Could you please give us a sample of the CSV produced by your python code?
If you have the coordinates of each object with their cluster assignment, as you said you could create either:

  • a PolygonROI according to the alpha shape of your cluster. Then I would use something like:
import qupath.lib.roi.PolygonROI
import qupath.lib.objects.PathAnnotationObject
import qupath.lib.geom.Point2

def imageData = getCurrentImageData()

// These would be your lists of coordinates.
// Note that the order in the point coordinate might generate a different polygon.
listOfCoordinatesCluster1 = [[4, 9], [50, 9], [50, 158], [4, 158]]; 
listOfCoordinatesCluster2 = [[14, 19], [150, 19], [150, 1158], [14, 1158]];
listOfCoordinatesCluster3 = [[24, 29], [250, 29], [250, 2158], [24, 2158]];

clusters = [listOfCoordinatesCluster1, listOfCoordinatesCluster2, listOfCoordinatesCluster3];

for (int[][] cluster: clusters){
    List<Point2> pointList = new ArrayList<>();
    for (int[] coordinates: cluster) {
        pointList.add(new Point2(coordinates[0], coordinates[1]));
    }

    def roi = new PolygonROI(pointList);
    def newPoly = new PathAnnotationObject(roi);
    imageData.getHierarchy().addPathObject(newPoly, true);
}
  • A detection per object, each assigned a specific PathClass (cluster 1, …, cluster n).

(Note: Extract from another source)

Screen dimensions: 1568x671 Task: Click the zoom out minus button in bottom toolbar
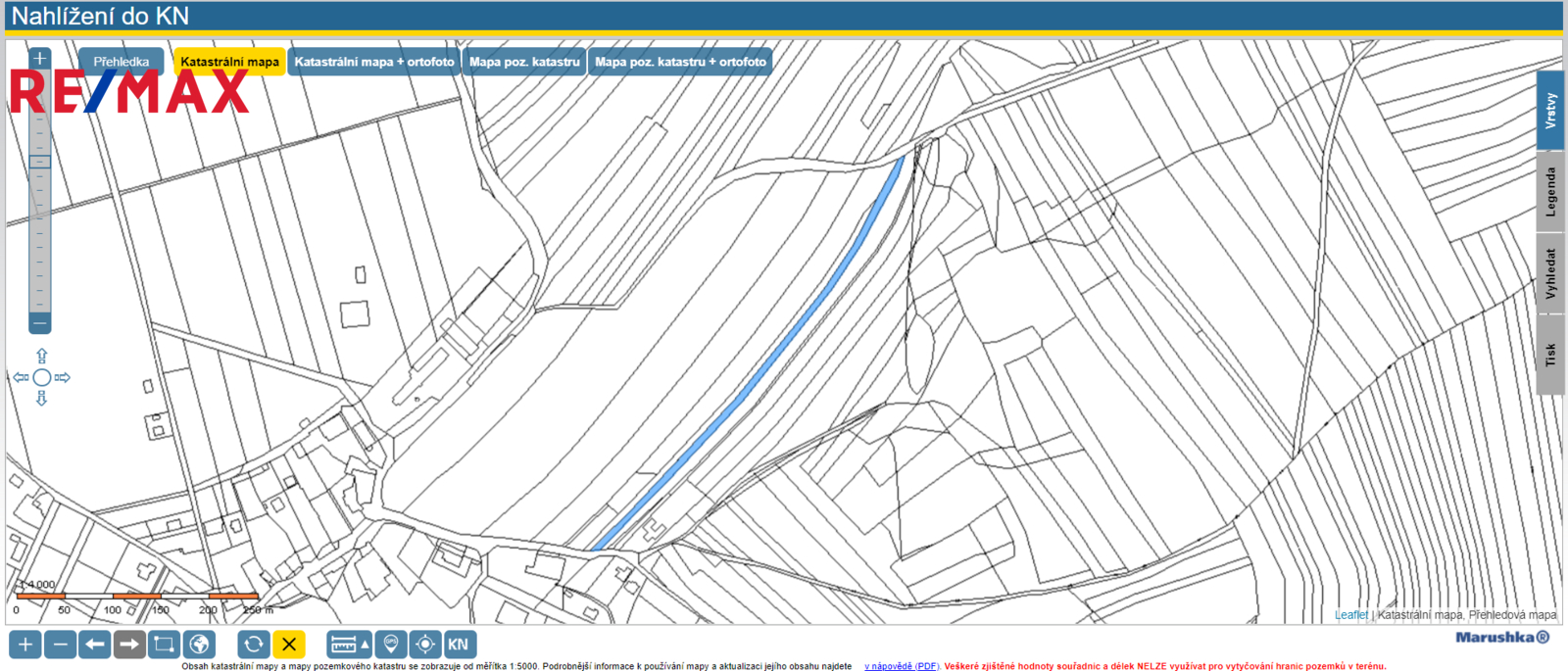point(61,645)
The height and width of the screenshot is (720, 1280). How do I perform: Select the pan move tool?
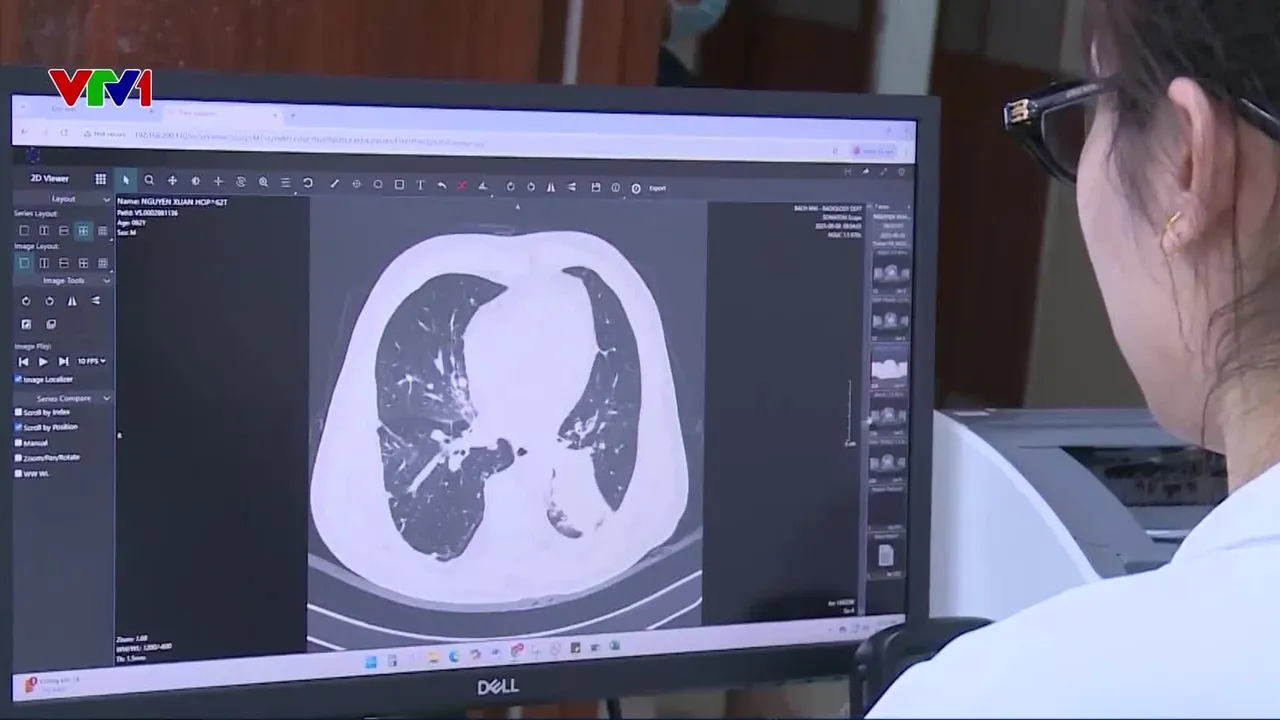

I would give a sample code but I think it’s better to know first what your data looks like :slight_smile:

I think you discussed both options above? But it would help to know what objects/coordinates you have (e.g. if your objects are “points”, then for the second option you could create a new Detection Object for each with a simple circle by giving it the coordinates of the centroid, then assign it to the right cluster class …)

1 Like

Ah, yeah, that was another way of writing it.

Though reading Melvin’s post makes me wonder about your workflow. My advise was given under the impression that you were clustering QuPath objects that you were exporting, but if you do not already have objects then my previous advice isn’t really as helpful.

Thanks for the response, @melvingelbard!

I’ve attached a sample of what my data would look like.
dataset_test_hdbscan.csv (5.3 KB)

It will basically be the export of cell detection measurements with the cluster IDs appended at the end as new columns.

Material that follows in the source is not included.